August 06, 2009 “Built By Anglos, For Anglos”? A Texan Looks The Economist’s Special Report On His StateBy Wayne Allensworth
The London
Economist, a globalist, anti-national rag that still
seems to hold sway with self-styled
"conservatives" of the Church of
Economic Man, recently (July11-17 dead tree edition)
opined on the comparative fates of my native Texas
and California, the once-Golden State.
In its confused
editorial summarizing its
"Special Report"
[Lone
Star Rising: A Special Report on Texas, by
Christopher Lockwood, (Send
him mail) July 9, 2009], the magazine didn’t seem
fully conscious of what it was telling a discerning
reader. Here’s the first paragraph:
"AMERICA’S recent history has been a relentless tilt to
the West—of people, ideas, commerce and even political
power. California and Texas, the nation’s two biggest
states, are the twin poles of the West, but very
different ones. For most of the 20th century the home of
Silicon
Valley and
Hollywood has been the brainier, sexier, trendier of
the two: its suburbs and freeways, its fads and foibles,
its marvellous miscegenation have spread around the
world. Texas, once a part of the Confederacy, has
trailed behind: its cliché has been a conservative
Christian in
cowboy boots, much like a certain recent president.
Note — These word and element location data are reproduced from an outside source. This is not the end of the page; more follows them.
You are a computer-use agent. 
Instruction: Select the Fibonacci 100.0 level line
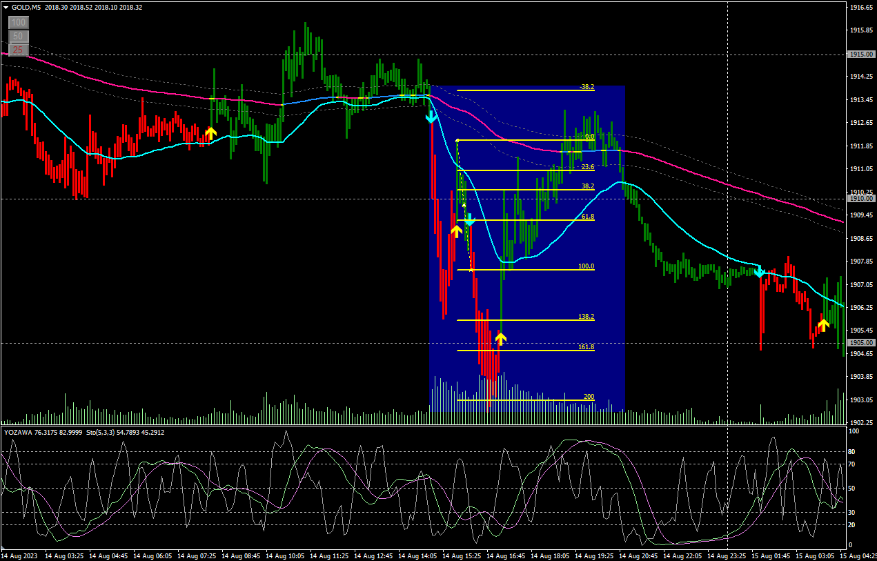tap(524, 270)
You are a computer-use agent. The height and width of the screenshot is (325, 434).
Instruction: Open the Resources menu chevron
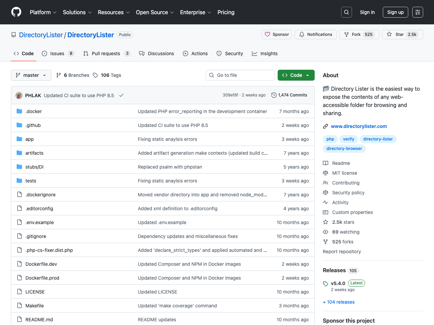[128, 13]
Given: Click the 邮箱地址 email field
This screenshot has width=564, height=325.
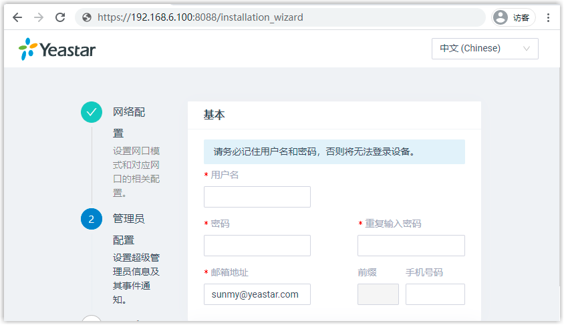Looking at the screenshot, I should [257, 294].
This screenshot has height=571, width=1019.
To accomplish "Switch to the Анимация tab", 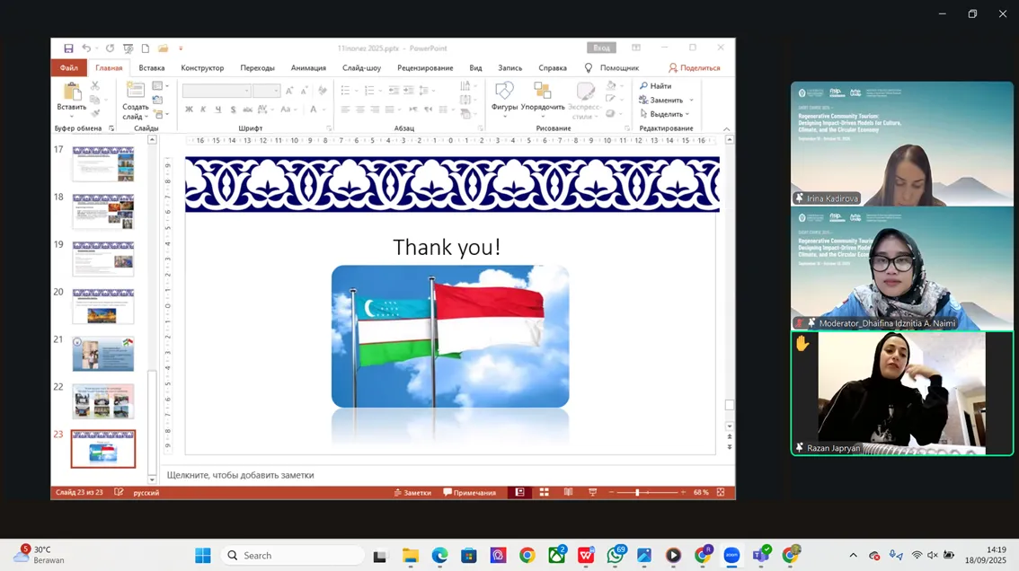I will (308, 68).
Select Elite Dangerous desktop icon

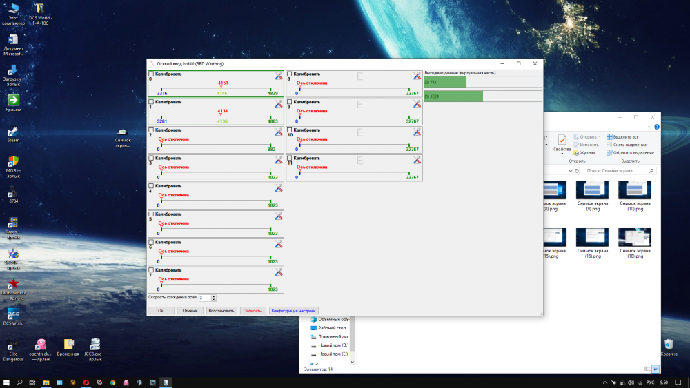[12, 348]
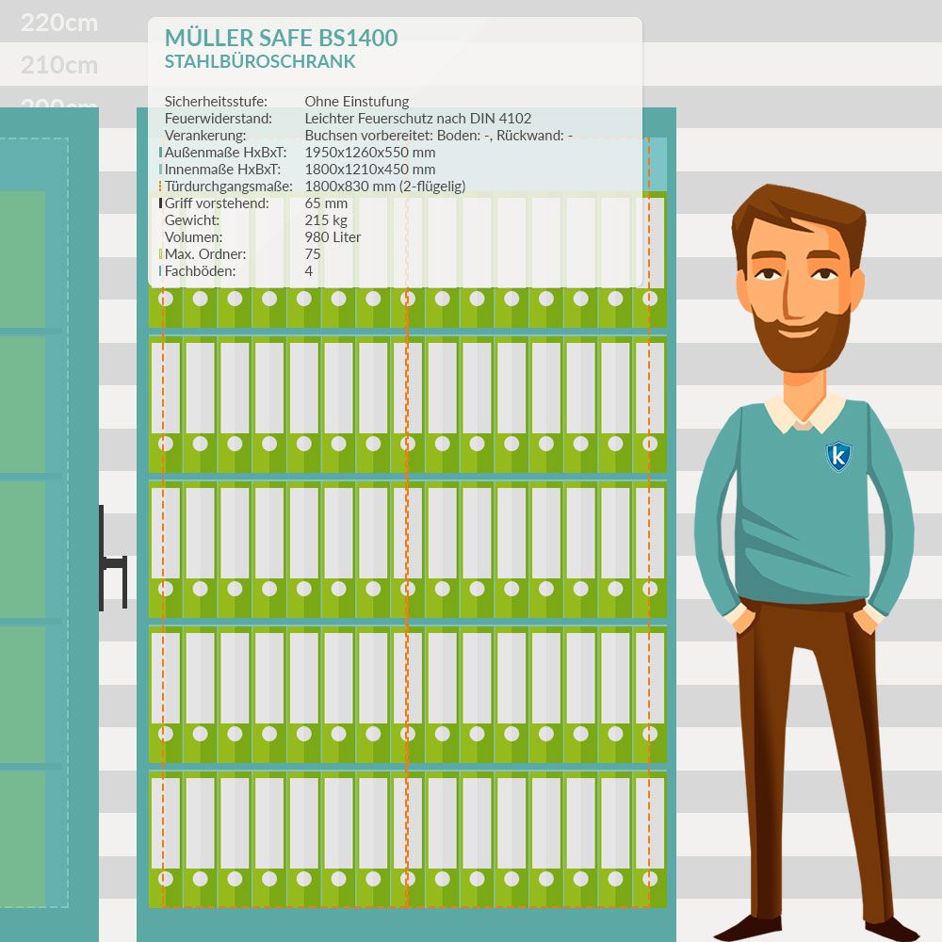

But twins can change places. Is that happening now?"
So The Economist
tells us where it stands on tradition, national culture,
and American history at the get-go: It loves
California—not the
Golden State that was part of the expansion of the
American nation from sea to shining sea (that
"tilt to the
West" has been going on a for a long time), but the
template for globalization, one that is
"brainier,
sexier, and trendier" than hapless and backward
places inhabited by
conservative Christians
"in cowboy boots"
(Can you imagine?
Cowboy boots? Or what was once referred to in these
parts as
"manly footwear",
though I suppose the
androgynous drones of the
The Economist
would disdain such characterizations as
"sexist," not
"sexy").
If that isn’t enough to signal the reader where
The Economist
is coming from, then the part about Texas
being
“once a part of
the
Confederacy” should—we all know what we are
supposed to think about that, don’t we? (As in
"Confederate" =
"Nazi").
California has embraced
"marvelous
miscegenation," which is spreading
"around
the world."
National and
cultural boundaries are disappearing! Imagine the
smiles of delight in
The Economist editorial office over this
Tower of
Babel fantasy!
Here’s the take-away from the first paragraph and from
every section of the
“Special Report”
on Texas: The
Economist loves
globalization and the destruction of
national cultures and traditions in the name of the
trendy and allegedly brainy (As
Steve
Sailer has told us
many
times, let’s not forget that many of the same people
who will not admit the
importance—or even existence—of IQ
think they are smarter than everyone else).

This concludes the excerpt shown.